REVIEW: Chris Stapleton – ‘From A Room: Vol. 2’

From A Room Volume 2, released on 1 December, is Chris Stapleton’s second album this year and third as a solo artist. As with its predecessor it takes the listener deeper into Stapleton’s talents as a writer and musician.

There is no doubt that Chris Stapleton resides among today’s artists right at the top of their game. His position is thoroughly justified and has been marked by numerous awards. But what can be overlooked is just how swift has been his ascent following long years of hard work in bands before he embarked on a solo career. Stapleton’s 2015 solo debut, Traveller, shot him to immediate fame. It has sold over two million copies in the US alone, prompting the inevitable “how do you follow that?” Instead of another full-length album Stapleton has released the slightly shorter From A Room Volume 1 and now 2.

In nine songs, From A Room Volume 2 goes deep into the Stapleton music archives, demonstrating clearly his fierce refusal to be penned into a specific category of music. And quite right too because such labels can be so restricting, misleading even. Stapleton once admitted he can sing bluegrass but doesn’t fit exclusively there, he’s too hillbilly for rock but too rock n’roll for country. You get the picture. He switches effortlessly between these different styles but his genius lies in how he blends them. Put that together with a vocal sound that his most certainly his alone, Stapleton has created his own genre.

A Room Volume 2 starts with ‘Millionaire’, a song whose opening bars lead into the vocals indicate classic Stapleton lies ahead. It just says one word, power. That comes from blending the simplest of acoustic chords, a voice that, to say the very least, has lived life and a spare but perfectly applied electric guitar solo. “Love is more precious than gold, can’t be bought, can’t be sold”.

‘Hard Livin’ sounds autobiographical. How else do you get a voice like that? The intro has a hint of menace, “I’ve been known to get out of hand”, but this is more of a reflection as Stapleton looks back on a life of drinking and fighting but, “this hard livin’ ain’t as easy as it used to be”. Does this hark back to his days in The Steel Drivers or The Jompsons, a band with distinct southern rock roots?

Stapleton’s storytelling comes to the fore on ‘Scarecrow’, a song about emigrants from Northern Ireland to West Virginia.

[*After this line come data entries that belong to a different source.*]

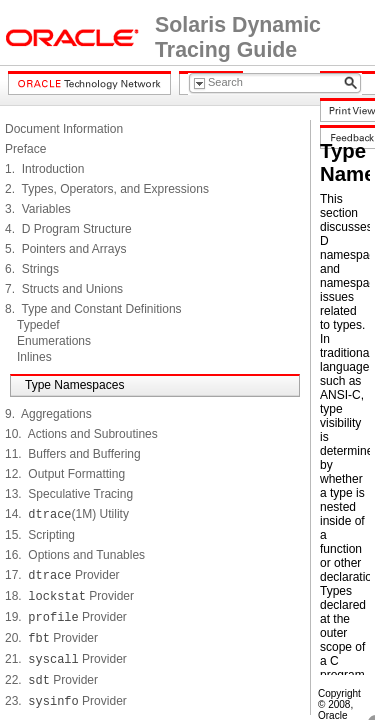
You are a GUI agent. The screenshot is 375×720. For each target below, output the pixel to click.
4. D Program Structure (68, 229)
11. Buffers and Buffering (73, 454)
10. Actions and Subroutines (81, 434)
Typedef (38, 325)
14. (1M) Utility (67, 514)
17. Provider (62, 575)
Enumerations (54, 341)
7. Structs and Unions (64, 289)
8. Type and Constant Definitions (93, 309)
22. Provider (51, 680)
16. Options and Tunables (75, 555)
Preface (25, 149)
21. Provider (66, 659)
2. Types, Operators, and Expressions (107, 189)
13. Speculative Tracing (69, 494)
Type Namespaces (74, 385)
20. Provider (51, 638)
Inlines (34, 357)
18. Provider (69, 596)
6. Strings (32, 269)
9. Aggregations (48, 414)
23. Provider (66, 701)
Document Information (64, 129)
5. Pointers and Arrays (65, 249)
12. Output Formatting (65, 474)
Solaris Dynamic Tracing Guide (238, 37)
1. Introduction (44, 169)
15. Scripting (40, 535)
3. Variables (38, 209)
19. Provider (66, 617)
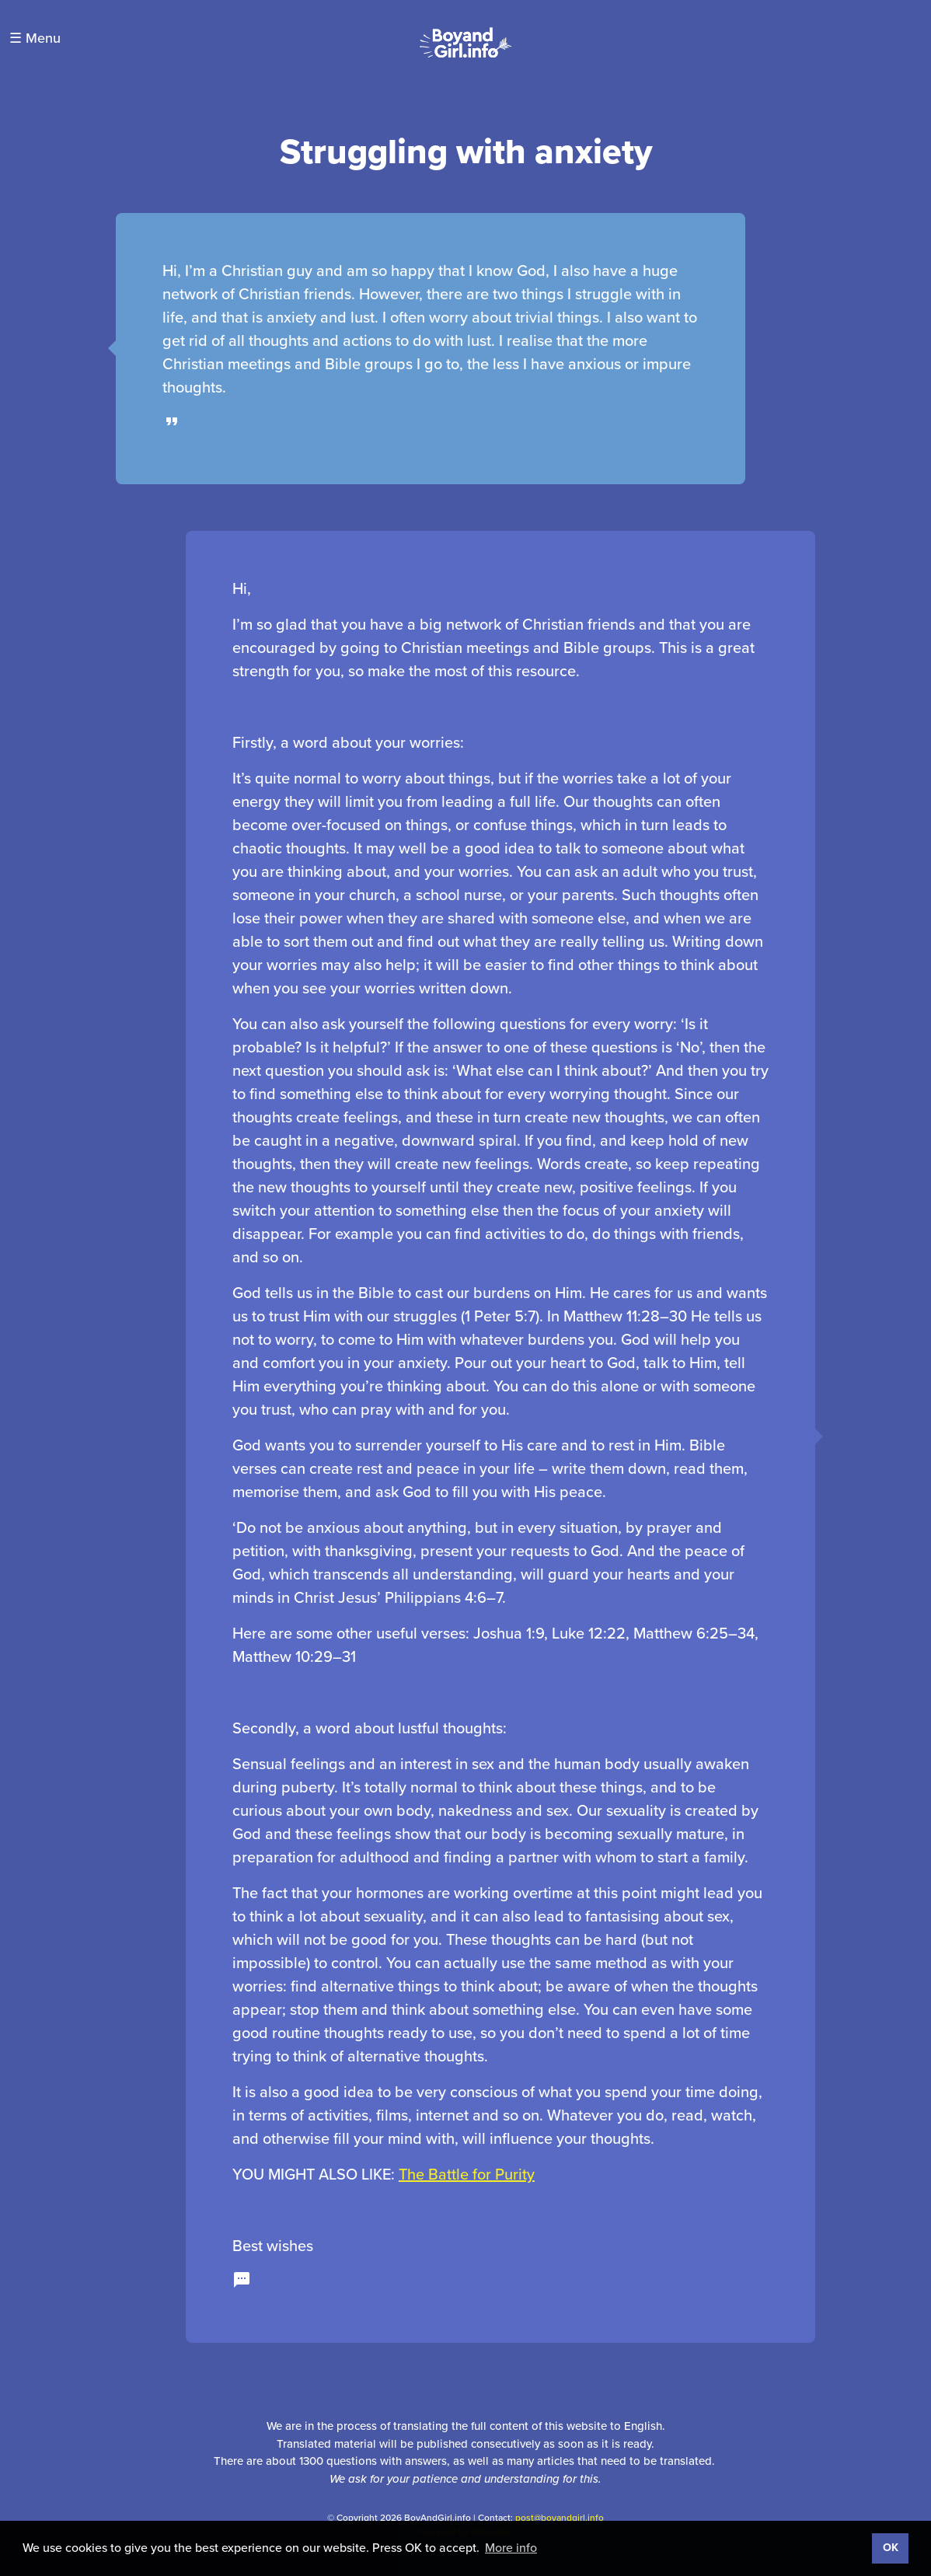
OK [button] (890, 2547)
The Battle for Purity (467, 2174)
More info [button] (511, 2548)
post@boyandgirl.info (559, 2517)
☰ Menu (35, 38)
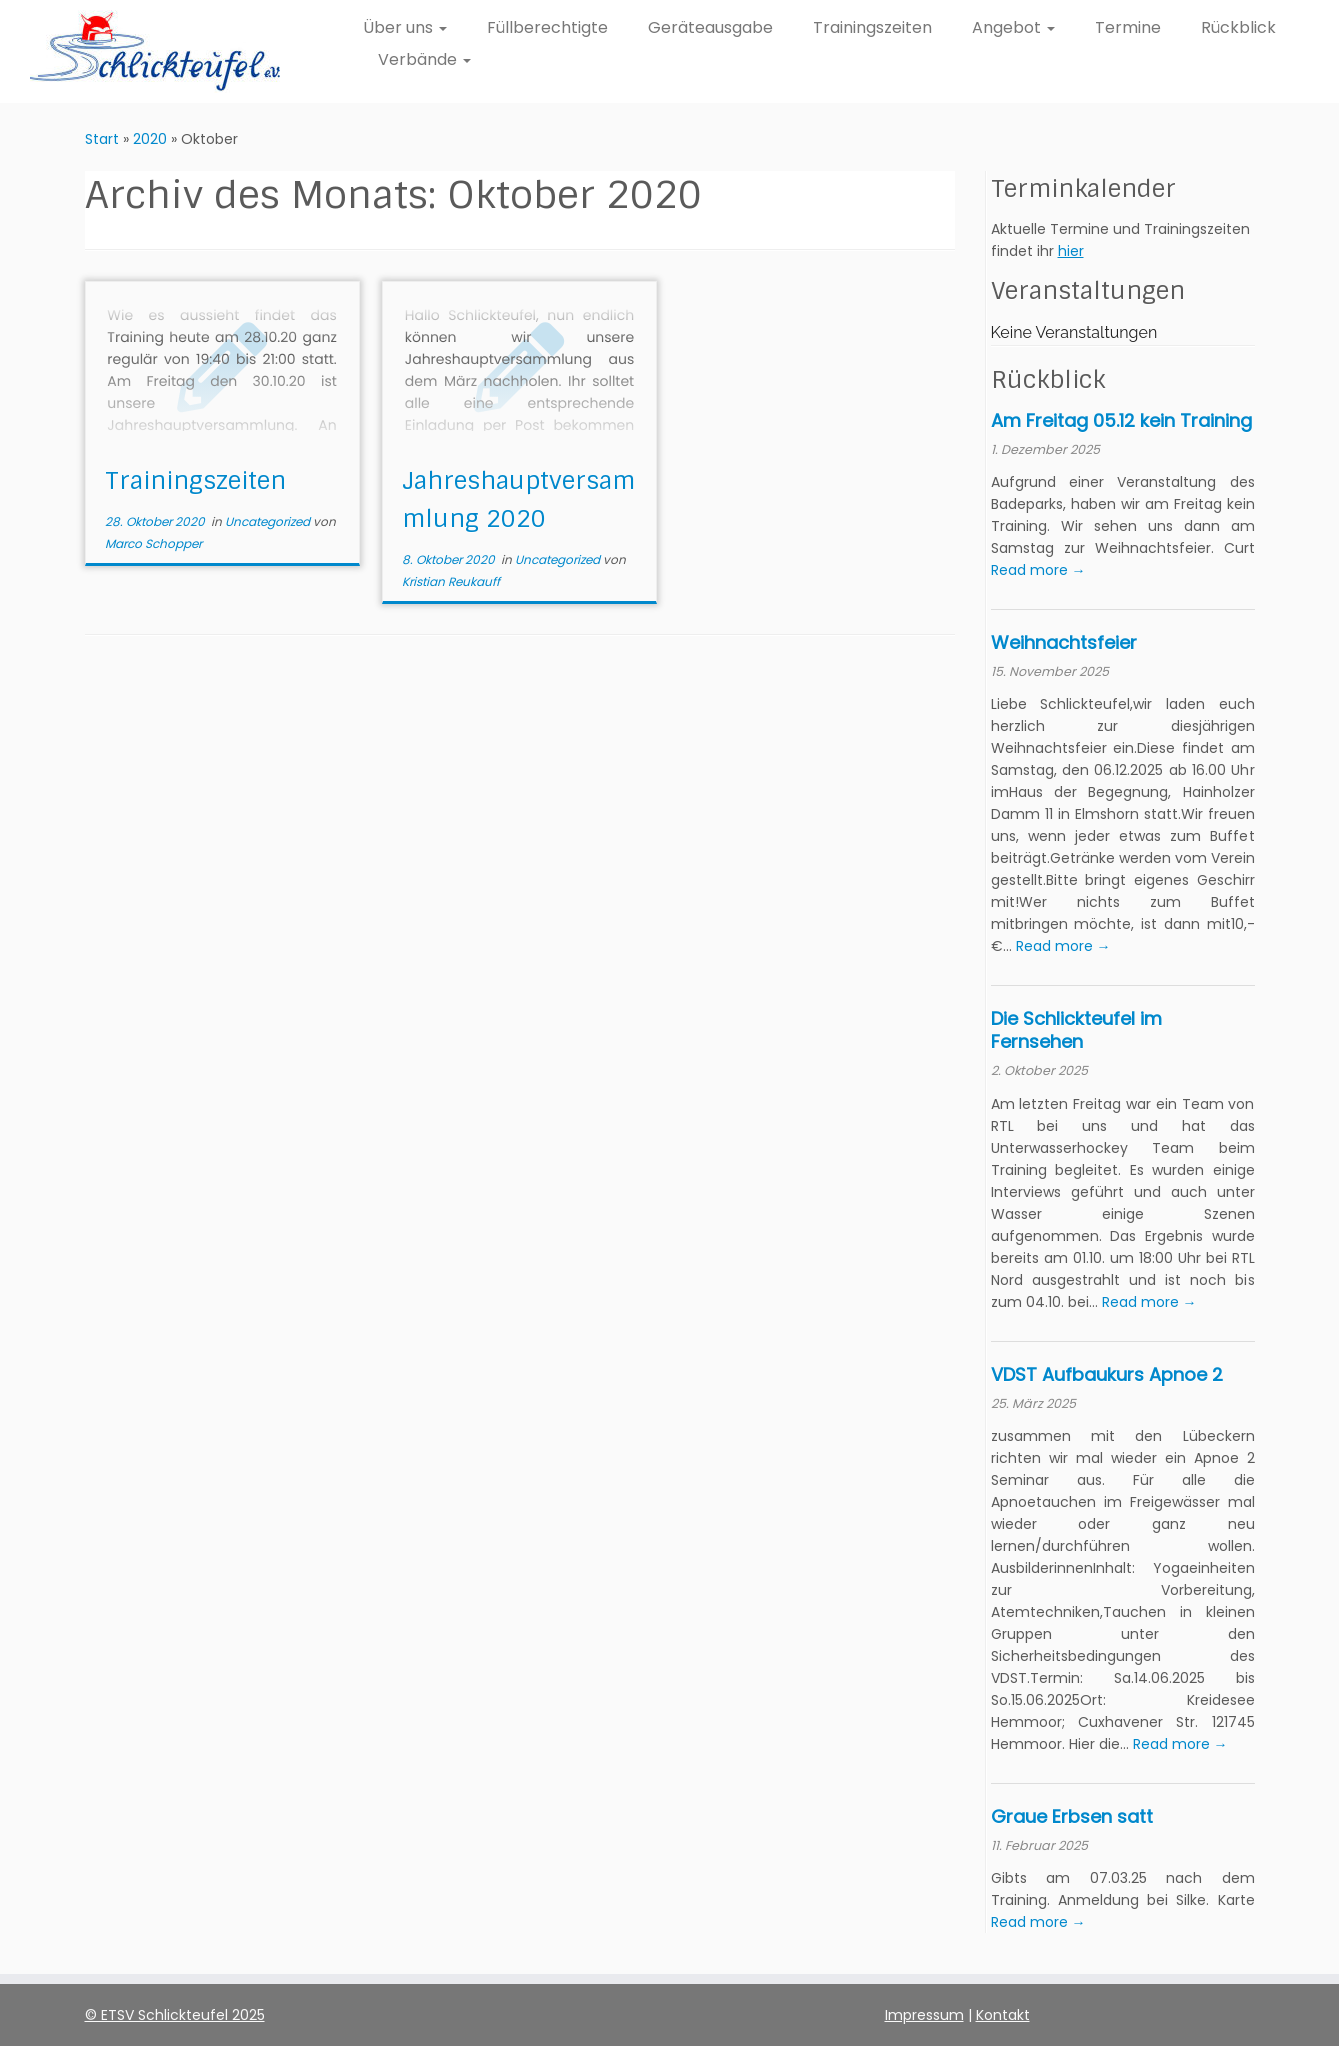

They built a farm and raised a family. Both prospered but the next generation battled pressures to keep up and then “the fields ain’t what they were”, until the story ends with “bottle in my left hand and pistol in my right”. Stapleton squeezes the last drops of tragedy out of this tragedy.

‘Nobody’s Lonely Tonight’ is a moody piece of introspection. I think what he means is nobody’s lonely tonight but him. The atmosphere Stapleton creates is as thick as the smoke swirling around this barroom (possibly set some time ago). ‘Tryin’ to Untangle My Mind’ is a look back on a life lived to the full. Sure, he’s raised hell but he has no regrets, “I’ve drunk a lot of whisky, held a lot of women that were fine”. He’s blown all the money he’s ever made but who cares? “I do what I do and I don’t know why, but I’ll do what I do until I die”. He knows this has brought him low but wants no pity. He is responsible for his own actions. This is pure outlaw country where the tempo matches his conscience in terms of relaxation.

‘A Simple Song’ is just that, a gentle hymn in praise of the simplicities and pleasures of family life despite hardship accompanied by equally gentle acoustic picking with even lighter backing drums and vocals.

‘Midnight Train To Memphis’ leans on Leadbelly’s ‘Midnight Special’ singing of a prisoner’s yearning to escape his incarceration on that midnight train. Here Stapleton snarls his hatred for the judge and jury who put him there with a riff that comes straight from his rock slots.

It’s back to the booze with ‘Drunkard’s Prayer’, more of a plea from a man who recognises that he cannot make that connection with the Almighty without help from the bottle. Again with minimal accompaniment Stapleton rasps “I get drunk and talk to God …I mean every word I say and promise I’ll change”. The futility of his promise is painful. A perfect slide opens the final track to a bluesy “Friends”. Stapleton simply oozes with the love he has for a longtime friend who’s hit hard times. “Don’t give up, this bond we share is strong”.

A potential gripe with this record could lie in having to shell out for two shortish albums instead of combining them into the better value of one longer release. Whatever, in only nine carefully selected tracks, Stapleton shows a range of creativity and versatility that many others would need a triple album to do. Comparisons to Otis Redding and George Jones explains why and From A Room Volume 2 close out 2017 in style. Expect further accolades.